* **Exercise details**: Copy out the lines that start at the one containing "Viewport: 800px width, 450px" and end after the one containing "pyautogui.click(x=358, y=100)", putting "lock" in place of "padlock" and changing nothing else.

:: Task inputs

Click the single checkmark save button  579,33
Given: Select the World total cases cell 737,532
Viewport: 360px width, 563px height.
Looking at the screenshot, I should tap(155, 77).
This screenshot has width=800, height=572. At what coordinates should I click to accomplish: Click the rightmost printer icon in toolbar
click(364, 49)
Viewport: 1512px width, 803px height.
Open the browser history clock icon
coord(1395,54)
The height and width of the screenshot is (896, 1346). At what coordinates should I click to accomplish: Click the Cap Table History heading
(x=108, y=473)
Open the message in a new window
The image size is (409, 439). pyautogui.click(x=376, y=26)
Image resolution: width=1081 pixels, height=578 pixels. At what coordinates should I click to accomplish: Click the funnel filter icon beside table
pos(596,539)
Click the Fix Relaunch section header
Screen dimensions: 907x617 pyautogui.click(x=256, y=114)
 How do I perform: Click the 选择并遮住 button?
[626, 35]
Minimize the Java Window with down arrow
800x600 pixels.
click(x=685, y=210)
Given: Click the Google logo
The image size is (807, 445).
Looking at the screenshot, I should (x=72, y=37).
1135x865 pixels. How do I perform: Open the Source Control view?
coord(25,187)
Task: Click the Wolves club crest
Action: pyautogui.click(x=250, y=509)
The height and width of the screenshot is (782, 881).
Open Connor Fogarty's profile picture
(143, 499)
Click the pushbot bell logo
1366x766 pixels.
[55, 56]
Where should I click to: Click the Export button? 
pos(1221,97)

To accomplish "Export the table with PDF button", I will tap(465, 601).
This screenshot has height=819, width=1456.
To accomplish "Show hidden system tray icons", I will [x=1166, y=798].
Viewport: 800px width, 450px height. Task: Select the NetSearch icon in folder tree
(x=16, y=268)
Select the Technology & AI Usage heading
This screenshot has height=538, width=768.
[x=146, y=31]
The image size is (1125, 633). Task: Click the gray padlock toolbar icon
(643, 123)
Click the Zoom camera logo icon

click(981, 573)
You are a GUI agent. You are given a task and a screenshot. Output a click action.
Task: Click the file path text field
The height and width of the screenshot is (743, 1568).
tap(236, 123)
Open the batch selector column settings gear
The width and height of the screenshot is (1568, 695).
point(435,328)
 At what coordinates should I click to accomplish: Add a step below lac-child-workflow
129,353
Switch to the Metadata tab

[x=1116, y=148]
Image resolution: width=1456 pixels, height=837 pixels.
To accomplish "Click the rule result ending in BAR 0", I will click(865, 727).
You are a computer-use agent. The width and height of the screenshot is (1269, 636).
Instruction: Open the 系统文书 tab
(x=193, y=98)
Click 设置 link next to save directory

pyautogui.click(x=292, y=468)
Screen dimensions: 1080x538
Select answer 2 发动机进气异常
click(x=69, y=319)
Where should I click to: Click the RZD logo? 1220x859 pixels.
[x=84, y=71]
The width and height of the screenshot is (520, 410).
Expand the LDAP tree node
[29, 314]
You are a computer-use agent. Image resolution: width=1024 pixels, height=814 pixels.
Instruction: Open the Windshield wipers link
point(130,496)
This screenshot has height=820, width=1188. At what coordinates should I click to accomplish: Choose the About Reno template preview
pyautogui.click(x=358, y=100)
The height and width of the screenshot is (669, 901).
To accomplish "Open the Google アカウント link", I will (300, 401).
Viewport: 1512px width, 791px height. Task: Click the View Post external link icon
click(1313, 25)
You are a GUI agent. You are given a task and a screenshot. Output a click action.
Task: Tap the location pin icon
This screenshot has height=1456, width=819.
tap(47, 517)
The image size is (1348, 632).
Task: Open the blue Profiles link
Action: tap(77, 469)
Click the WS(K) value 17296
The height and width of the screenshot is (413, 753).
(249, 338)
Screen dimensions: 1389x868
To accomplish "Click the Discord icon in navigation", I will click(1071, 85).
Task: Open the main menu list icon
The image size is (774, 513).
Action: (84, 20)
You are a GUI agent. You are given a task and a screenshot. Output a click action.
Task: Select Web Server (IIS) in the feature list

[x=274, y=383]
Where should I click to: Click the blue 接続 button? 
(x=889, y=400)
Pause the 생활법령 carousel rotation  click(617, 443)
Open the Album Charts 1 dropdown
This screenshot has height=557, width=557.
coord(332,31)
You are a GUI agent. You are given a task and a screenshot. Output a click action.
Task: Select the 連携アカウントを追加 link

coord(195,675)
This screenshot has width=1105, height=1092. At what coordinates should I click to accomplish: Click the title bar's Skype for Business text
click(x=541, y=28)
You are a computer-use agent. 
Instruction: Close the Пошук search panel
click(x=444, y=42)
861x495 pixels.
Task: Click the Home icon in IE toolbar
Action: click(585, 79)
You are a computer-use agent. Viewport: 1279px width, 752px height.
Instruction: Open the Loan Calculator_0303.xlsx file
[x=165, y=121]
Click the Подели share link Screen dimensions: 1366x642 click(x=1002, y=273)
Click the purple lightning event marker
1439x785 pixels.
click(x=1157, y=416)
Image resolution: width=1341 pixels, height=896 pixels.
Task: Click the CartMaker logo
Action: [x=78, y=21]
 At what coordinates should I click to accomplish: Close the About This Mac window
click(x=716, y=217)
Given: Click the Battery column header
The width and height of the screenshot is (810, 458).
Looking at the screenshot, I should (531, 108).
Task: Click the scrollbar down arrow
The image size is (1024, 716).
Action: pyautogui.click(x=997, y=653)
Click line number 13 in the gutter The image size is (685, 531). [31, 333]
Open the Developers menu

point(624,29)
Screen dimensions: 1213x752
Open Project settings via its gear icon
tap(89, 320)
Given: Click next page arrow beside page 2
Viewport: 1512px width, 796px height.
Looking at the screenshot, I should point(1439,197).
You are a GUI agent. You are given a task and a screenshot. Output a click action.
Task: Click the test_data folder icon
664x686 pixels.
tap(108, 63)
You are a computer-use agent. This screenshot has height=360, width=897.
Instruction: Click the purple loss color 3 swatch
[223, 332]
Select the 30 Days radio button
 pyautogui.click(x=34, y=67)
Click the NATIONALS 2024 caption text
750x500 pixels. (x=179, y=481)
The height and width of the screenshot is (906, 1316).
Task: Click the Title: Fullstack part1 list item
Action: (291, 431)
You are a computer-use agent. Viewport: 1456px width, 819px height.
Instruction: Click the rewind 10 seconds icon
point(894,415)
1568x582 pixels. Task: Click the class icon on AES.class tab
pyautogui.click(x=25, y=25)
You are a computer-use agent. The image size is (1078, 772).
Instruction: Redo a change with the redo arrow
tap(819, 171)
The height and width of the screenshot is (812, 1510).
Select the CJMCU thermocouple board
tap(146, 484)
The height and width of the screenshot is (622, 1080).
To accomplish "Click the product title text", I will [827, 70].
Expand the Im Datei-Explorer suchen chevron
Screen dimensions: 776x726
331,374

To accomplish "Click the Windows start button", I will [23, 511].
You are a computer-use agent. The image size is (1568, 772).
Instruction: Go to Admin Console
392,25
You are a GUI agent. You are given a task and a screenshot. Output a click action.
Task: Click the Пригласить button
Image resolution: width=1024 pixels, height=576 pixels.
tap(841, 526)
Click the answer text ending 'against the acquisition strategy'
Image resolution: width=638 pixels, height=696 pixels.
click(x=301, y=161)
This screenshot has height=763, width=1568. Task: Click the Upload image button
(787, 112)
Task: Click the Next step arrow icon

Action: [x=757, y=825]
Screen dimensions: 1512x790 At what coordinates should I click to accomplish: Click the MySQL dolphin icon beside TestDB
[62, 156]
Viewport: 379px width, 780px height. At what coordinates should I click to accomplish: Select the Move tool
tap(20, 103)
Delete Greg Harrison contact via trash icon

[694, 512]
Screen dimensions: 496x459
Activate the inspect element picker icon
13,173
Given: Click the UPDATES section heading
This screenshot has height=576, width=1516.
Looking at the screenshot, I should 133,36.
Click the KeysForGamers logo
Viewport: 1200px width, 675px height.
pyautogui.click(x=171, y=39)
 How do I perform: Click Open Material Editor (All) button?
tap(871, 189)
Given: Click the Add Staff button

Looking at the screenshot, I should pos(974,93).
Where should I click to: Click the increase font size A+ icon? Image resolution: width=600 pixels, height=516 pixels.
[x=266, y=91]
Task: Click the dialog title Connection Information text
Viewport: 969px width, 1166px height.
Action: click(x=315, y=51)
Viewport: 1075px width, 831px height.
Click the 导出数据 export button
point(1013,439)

::::

* **Solution**:
Viewport: 800px width, 450px height. Task: Select the NetSearch icon in folder tree
(x=16, y=268)
Select the Technology & AI Usage heading
This screenshot has height=538, width=768.
[x=146, y=31]
The image size is (1125, 633). Task: Click the gray lock toolbar icon
(643, 123)
Click the Zoom camera logo icon

click(981, 573)
You are a GUI agent. You are given a task and a screenshot. Output a click action.
Task: Click the file path text field
The height and width of the screenshot is (743, 1568).
tap(236, 123)
Open the batch selector column settings gear
The width and height of the screenshot is (1568, 695).
point(435,328)
 At what coordinates should I click to accomplish: Add a step below lac-child-workflow
129,353
Switch to the Metadata tab

[x=1116, y=148]
Image resolution: width=1456 pixels, height=837 pixels.
To accomplish "Click the rule result ending in BAR 0", I will click(865, 727).
You are a computer-use agent. The width and height of the screenshot is (1269, 636).
Instruction: Open the 系统文书 tab
(x=193, y=98)
Click 设置 link next to save directory

pyautogui.click(x=292, y=468)
Screen dimensions: 1080x538
Select answer 2 发动机进气异常
click(x=69, y=319)
Where should I click to: Click the RZD logo? 1220x859 pixels.
[x=84, y=71]
The width and height of the screenshot is (520, 410).
Expand the LDAP tree node
[29, 314]
You are a computer-use agent. Image resolution: width=1024 pixels, height=814 pixels.
Instruction: Open the Windshield wipers link
point(130,496)
This screenshot has height=820, width=1188. At what coordinates should I click to accomplish: Choose the About Reno template preview
pyautogui.click(x=358, y=100)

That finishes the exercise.